- EXERCISE PROMPT -
Print the entries exactly; skip the pictures.

Stored data entries:

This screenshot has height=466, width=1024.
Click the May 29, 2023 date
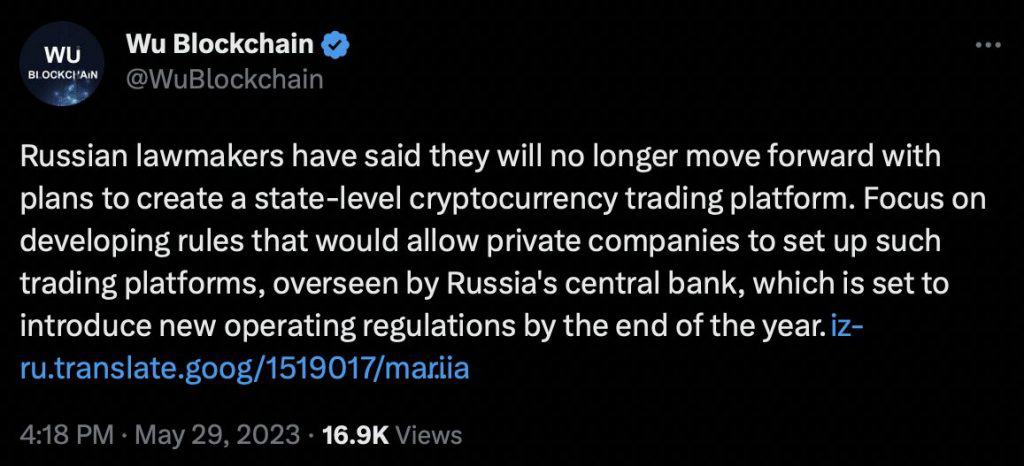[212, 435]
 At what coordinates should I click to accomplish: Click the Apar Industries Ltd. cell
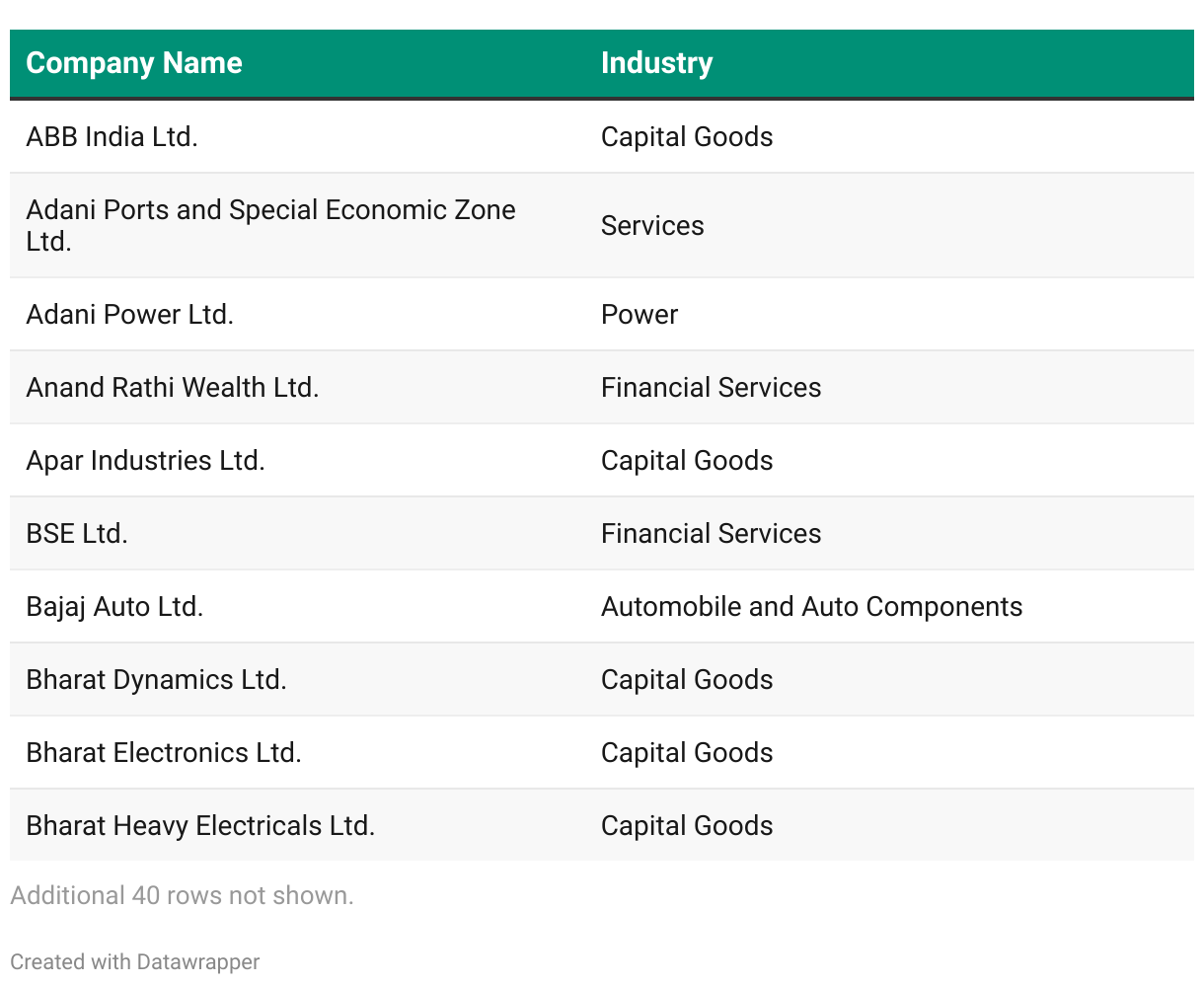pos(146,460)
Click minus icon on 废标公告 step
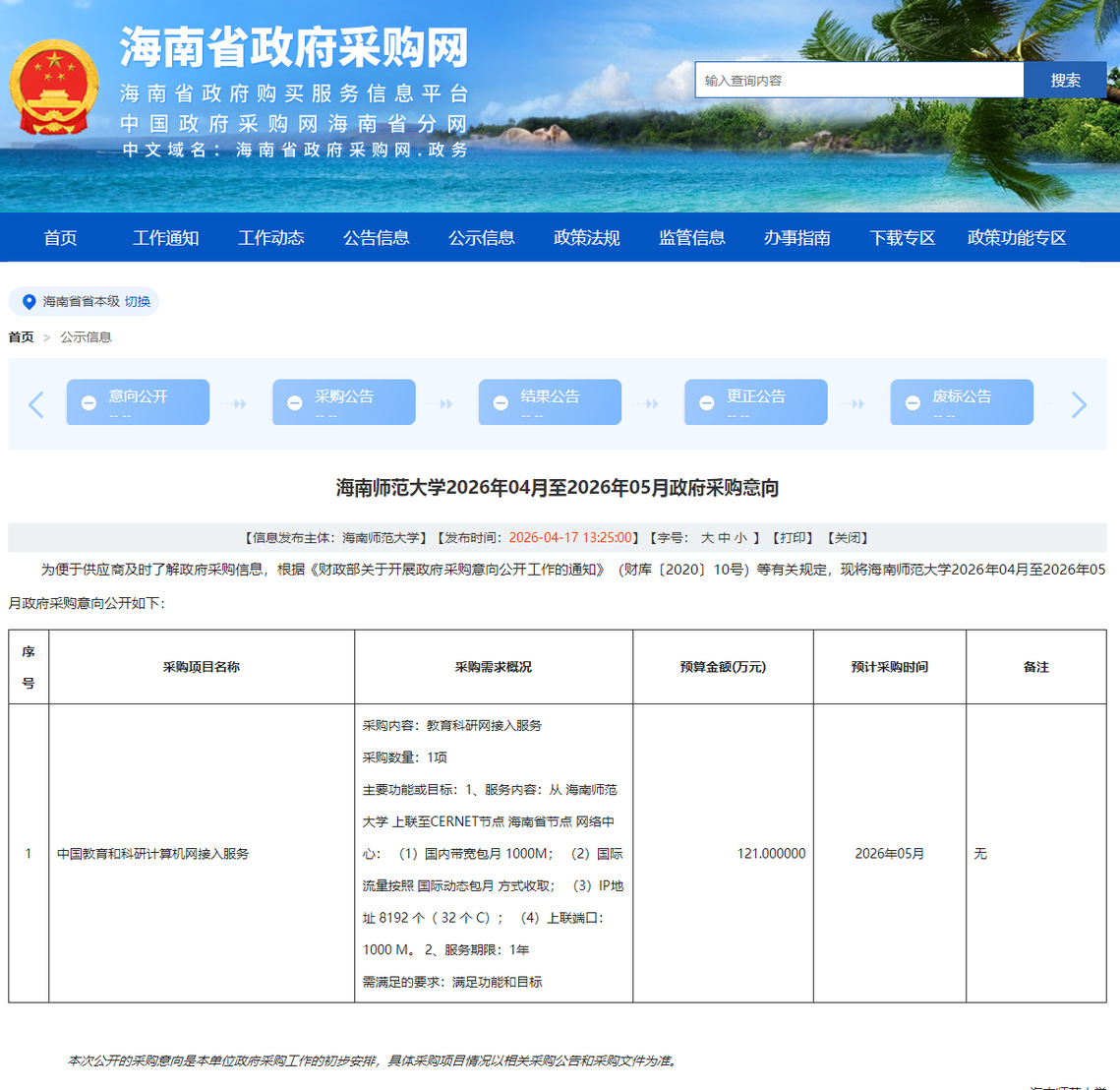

- ANSWER TO THIS EXERCISE -
This screenshot has height=466, width=1024.
Click the May 29, 2023 date
[212, 435]
 At what coordinates should I click to accomplish: Click the Apar Industries Ltd. cell
pos(146,460)
Click minus icon on 废标公告 step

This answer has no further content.